I'm pretty sure that something will be done. Listen that, it's funny. Italian Basketball Federation (FIP) voted the issue *without* the presence of the President of the FIP (who had some problems with a plane, sort of...). 
Considering how things goes in Italy, will you see a rule of the FIP that says that "a vote doesn't worth if there's not the President"? So they will vote again, and "in a way" Virtus will have solved its problem and will be admitted to the League. 

But. 

Virtus now is not anymore member of the Italian Basketball Federation. When you're excluded, you don't exist anymore. So Virtus has only a "sport right", and probably a new team (imagine something like "Nuova Virtus Bologna", or "Virtus 2003 Bologna" will start from the 3rd or 4th Division. After one year, someone will be able to buy again the mark "Virtus Pallacanestro", giving back the name and the history to the club. 
It's exactly what happened to Fiorentina: from the Serie A to the Serie C2, with a new name, "Florentia Viola". Then, the new owners of club bough after one year the original name. So "Florentia Viola" is now... "Fiorentina" again. 

Ah, it seems that Euroleague will give the 24th spot to Real Madrid, and not to an Italian team. This is for a strange ranking that considers the results in Europe in last years (I guess that to give this spot to Real Madrid, "last years" means a period from 1970 to 2003...).


----------



## ostend (Jun 8, 2003)

okay i think i'm tripping , are you talking about the bologna where there is a belgian player Tomas Vandenspiegel.????

What the hell is gonna happen is gonna happen to these guys, how could this happen?? 
So they aren't playing against cska in the euroleague? There goes my trip?
I know i'm asking lots of questions, hope you got an answer.


----------



## SEOK (Apr 3, 2003)

You're talking about a player of Skipper Bologna, and not of Virtus Bologna...


----------



## ostend (Jun 8, 2003)

Oh :shy: sorry
Anyway what is gonna happen to these players?


----------



## SEOK (Apr 3, 2003)

Virtus had only three players under contract, and they are absolutely free-agents. 

These players are: 
Albert Miralles, 1982, Spain, center 
Paolo Barlera, 1982, Italy, center 
Marco Belinelli, 1986, Italy, point-guard


----------



## ostend (Jun 8, 2003)

sent one center to ostend , i think they are still searching for one


----------



## SEOK (Apr 3, 2003)

This is a scoop: a journalist just took a picture to Marco Madrigali going away from Bologna, trying to escape from the love of the Virtus' supporters:


----------



## 12261980 (Aug 4, 2003)

Sorry, I have been out touch. Why is this happening?


----------



## JGKoblenz (Jul 19, 2002)

Well, things will probably change. The best to do now is wait.

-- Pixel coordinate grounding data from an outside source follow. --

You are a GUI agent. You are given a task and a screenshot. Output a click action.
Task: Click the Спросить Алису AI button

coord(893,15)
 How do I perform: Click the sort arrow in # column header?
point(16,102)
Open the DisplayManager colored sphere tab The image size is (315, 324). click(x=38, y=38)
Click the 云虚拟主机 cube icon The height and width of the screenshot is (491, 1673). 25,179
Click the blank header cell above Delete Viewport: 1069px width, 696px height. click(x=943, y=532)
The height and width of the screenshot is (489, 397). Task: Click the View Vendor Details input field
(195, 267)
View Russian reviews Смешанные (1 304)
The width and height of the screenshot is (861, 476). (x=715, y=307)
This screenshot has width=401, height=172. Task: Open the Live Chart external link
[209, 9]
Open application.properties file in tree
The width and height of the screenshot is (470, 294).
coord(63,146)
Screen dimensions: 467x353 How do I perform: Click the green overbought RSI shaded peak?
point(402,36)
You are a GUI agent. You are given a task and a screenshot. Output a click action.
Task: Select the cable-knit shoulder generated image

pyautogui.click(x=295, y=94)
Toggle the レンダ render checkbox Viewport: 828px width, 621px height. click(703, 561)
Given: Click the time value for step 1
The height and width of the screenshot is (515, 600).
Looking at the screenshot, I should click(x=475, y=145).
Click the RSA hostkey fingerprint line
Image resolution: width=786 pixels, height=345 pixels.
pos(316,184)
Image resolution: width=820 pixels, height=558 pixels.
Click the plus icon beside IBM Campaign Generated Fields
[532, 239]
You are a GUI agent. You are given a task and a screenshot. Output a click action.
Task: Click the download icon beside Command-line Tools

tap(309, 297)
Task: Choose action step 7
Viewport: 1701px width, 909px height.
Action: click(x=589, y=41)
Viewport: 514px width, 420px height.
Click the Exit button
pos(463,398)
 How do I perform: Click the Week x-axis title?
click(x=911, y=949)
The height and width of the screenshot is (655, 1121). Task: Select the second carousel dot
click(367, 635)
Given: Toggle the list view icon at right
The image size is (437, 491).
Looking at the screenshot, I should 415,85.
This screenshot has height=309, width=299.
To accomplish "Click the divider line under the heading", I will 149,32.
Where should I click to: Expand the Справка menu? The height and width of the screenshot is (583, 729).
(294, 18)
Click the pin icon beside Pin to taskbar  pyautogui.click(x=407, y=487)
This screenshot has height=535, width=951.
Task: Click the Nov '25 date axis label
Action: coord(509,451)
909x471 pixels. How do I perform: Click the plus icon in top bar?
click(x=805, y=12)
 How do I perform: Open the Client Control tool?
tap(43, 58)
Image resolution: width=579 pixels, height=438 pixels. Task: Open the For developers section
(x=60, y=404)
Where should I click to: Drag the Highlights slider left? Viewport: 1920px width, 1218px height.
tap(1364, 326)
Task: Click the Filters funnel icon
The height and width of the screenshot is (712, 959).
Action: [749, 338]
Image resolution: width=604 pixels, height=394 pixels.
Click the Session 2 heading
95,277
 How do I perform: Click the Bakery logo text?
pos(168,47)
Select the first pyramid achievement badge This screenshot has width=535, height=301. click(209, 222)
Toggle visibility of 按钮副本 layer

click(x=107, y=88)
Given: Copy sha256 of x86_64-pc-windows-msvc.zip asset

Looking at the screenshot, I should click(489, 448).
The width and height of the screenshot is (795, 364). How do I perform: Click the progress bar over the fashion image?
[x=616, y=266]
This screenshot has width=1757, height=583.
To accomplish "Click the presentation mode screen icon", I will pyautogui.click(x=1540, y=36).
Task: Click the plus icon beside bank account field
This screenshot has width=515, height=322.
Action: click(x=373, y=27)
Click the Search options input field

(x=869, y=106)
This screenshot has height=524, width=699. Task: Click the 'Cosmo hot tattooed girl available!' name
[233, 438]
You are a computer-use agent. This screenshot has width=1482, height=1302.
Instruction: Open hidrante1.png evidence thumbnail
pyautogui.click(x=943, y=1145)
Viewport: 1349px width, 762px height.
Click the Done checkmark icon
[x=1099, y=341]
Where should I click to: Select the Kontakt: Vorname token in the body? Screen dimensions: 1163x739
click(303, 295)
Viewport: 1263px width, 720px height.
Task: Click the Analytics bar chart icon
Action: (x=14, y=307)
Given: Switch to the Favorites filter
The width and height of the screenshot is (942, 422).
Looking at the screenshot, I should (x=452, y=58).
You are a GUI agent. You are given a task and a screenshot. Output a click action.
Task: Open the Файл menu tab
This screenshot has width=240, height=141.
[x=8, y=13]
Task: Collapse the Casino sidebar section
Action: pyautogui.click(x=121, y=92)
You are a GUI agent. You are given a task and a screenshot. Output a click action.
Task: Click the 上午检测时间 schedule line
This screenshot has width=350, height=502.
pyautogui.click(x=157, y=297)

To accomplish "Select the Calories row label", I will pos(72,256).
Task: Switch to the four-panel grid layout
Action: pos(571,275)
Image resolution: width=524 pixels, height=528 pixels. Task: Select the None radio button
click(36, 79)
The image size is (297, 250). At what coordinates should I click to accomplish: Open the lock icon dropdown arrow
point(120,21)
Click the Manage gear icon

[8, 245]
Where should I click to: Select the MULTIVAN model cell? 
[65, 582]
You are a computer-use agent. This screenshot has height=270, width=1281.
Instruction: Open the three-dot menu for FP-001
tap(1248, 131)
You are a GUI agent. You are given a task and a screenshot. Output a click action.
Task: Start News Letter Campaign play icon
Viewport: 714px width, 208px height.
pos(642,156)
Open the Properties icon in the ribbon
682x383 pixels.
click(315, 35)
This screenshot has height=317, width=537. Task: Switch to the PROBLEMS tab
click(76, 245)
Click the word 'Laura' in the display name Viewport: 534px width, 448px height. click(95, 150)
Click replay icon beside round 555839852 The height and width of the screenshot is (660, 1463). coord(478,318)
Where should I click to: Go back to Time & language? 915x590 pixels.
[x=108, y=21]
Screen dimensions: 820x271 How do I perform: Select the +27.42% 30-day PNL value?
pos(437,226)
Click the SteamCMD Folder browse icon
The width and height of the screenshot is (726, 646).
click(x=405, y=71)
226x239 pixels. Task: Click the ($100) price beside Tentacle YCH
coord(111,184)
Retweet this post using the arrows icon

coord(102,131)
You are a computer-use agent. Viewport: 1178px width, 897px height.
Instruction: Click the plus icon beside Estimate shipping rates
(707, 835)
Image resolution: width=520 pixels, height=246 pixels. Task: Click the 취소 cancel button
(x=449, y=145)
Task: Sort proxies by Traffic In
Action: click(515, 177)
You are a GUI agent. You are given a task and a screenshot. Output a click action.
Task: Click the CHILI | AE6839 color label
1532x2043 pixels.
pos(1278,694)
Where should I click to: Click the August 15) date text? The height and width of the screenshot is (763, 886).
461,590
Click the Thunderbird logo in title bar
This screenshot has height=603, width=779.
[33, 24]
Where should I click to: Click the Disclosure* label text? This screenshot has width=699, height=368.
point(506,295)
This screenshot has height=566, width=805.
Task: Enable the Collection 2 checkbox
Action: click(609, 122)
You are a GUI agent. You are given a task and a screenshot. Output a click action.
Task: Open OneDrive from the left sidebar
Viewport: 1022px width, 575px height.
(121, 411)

> Originally posted by <b>12261980</b>!
> Sorry, I have been out touch. Why is this happening?


http://www.basketballboards.net/forum/showthread.php?s=&threadid=46527&forumid=56


----------



## italianBBlover (Mar 5, 2003)

> Originally posted by <b>SEOK</b>!
> This is a scoop: a journalist just took a picture to Marco Madrigali going away from Bologna, trying to escape from the love of the Virtus' supporters:


*lol* 

My first words after the news were " If I'm Madrigali, I run to the Borgo Panigale's airport and take the first flight to Alaska" ...

What a chaos


----------



## ostend (Jun 8, 2003)

where can i find an official statement of the club or newspaper on the internet about this thing???


----------



## italianBBlover (Mar 5, 2003)

> Originally posted by <b>ostend</b>!
> where can i find an official statement of the club or newspaper on the internet about this thing???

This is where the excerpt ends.